Over the past few months, President Donald Trump has been accused of “sabotage” due the the actions he has taken to prevent dramatic premium spikes over Obamacare’s insurance mandates. However, in a new oped for The Federalist, Christopher Jacobs writes that Obama himself actually did this same thing and sabotaged Obamacare far worse than Trump ever has.
“Both President Trump and President Obama took action to prevent Americans from suffering dramatic premium spikes due to Obamacare’s insurance mandates,” Jacobs wrote. “Yet somehow the Left’s indignation over Trump’s alleged ‘sabotage,’ in the form of his recent executive order on health care, has not extended to Obama’s actions four years ago.”
“In the fall of 2013, the Obama administration essentially decided not to enforce portions of Obamacare,” he continued. “At the time, healthcare.gov remained in full meltdown, and millions of Americans received cancellation notices stating their existing individual market coverage would end on January 1, 2014, for not complying with Obamacare’s regulatory regime. Faced with a political uproar over what PolitiFact later dubbed the “Lie of the Year”—“If you like your plan, you can keep it”—the administration issued guidance allowing states to keep plans that did not comply with Obamacare’s new benefit requirements.”
He went on to say:
“Following its initial decision to permit non-compliant plans, the Obama administration repeatedly extended these ‘transitional’ arrangements. In March 2014, after the insurance exchanges began to function more smoothly, the Centers for Medicare and Medicaid Services extended the non-compliant plans through October 2016, followed by a further extension through October 2017. Upon taking office earlier this year, the Trump administration extended the non-compliant plans a fourth time, through December 2018.

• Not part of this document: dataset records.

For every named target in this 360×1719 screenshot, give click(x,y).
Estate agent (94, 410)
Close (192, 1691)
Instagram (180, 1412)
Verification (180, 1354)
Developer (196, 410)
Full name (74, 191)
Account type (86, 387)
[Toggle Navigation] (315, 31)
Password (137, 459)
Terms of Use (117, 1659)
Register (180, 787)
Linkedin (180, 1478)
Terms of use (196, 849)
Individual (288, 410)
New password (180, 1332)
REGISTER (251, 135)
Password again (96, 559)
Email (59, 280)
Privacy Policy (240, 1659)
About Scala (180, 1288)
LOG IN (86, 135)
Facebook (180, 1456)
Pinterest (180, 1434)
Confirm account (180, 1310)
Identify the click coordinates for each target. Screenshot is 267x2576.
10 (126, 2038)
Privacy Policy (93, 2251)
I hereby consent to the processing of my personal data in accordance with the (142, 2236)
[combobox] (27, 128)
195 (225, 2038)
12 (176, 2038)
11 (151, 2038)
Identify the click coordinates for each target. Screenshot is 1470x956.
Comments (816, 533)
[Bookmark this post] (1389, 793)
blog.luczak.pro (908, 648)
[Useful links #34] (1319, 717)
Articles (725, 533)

On no fewer than three separate occasions, then, the Obama administration expressly permitted Americans to hold policies that did not comply with Obamacare’s new regulatory regime—its prohibition on pre-existing condition restrictions, its essential health benefits requirements, and its myriad other new mandated subsidies. In perpetuating these non-compliant plans, the Obama administration’s actions parallel President Trump’s recent executive order, which among other proposals would expand access to short-term insurance policies.

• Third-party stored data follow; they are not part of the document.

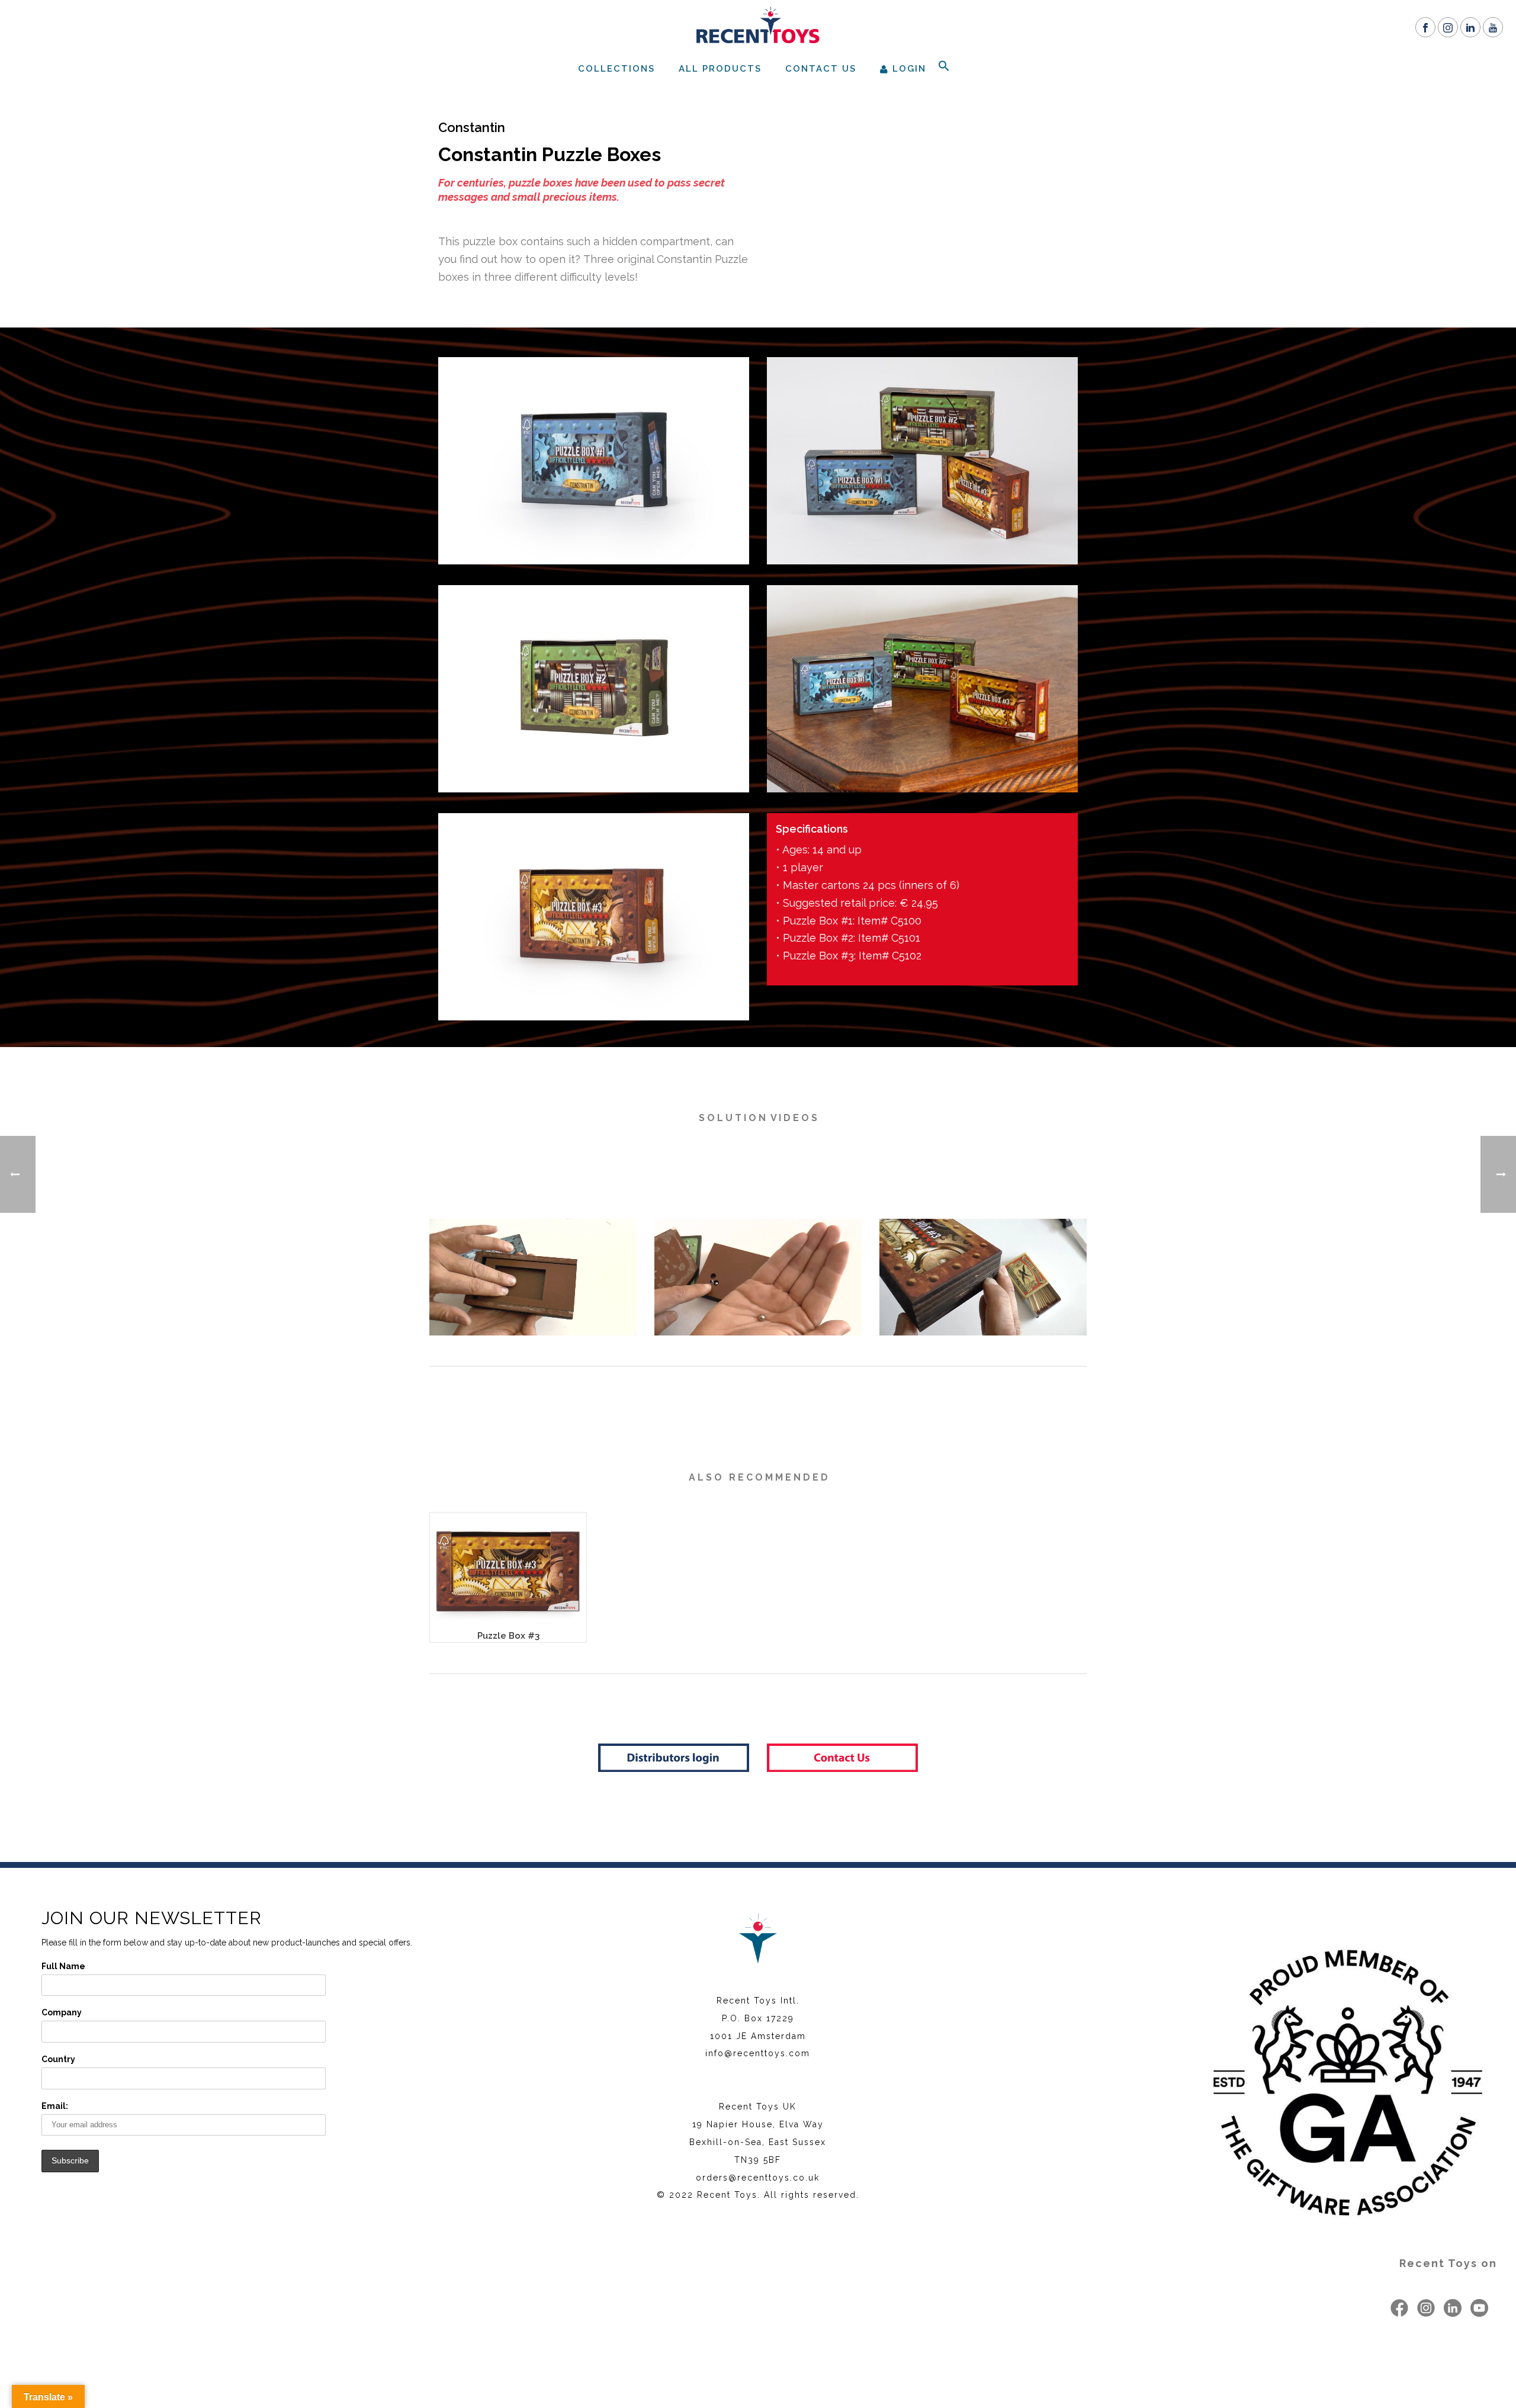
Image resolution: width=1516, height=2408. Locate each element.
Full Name (63, 1966)
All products (720, 68)
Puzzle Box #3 (508, 1635)
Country (58, 2059)
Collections (616, 68)
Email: (54, 2106)
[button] (944, 68)
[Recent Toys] (758, 26)
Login (909, 68)
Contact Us (820, 68)
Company (61, 2012)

As with the plans that Obama thrice permitted, short-term insurance policies need not adhere to the regulations Obamacare permitted, from the pre-existing conditions requirements to age rating bands to mandatory benefits like maternity care. Short-term plans, like the non-compliant plans the Obama administration permitted, can provide a much more affordable alternative to Obamacare-compliant coverage, for which premiums have more than doubled since 2013.”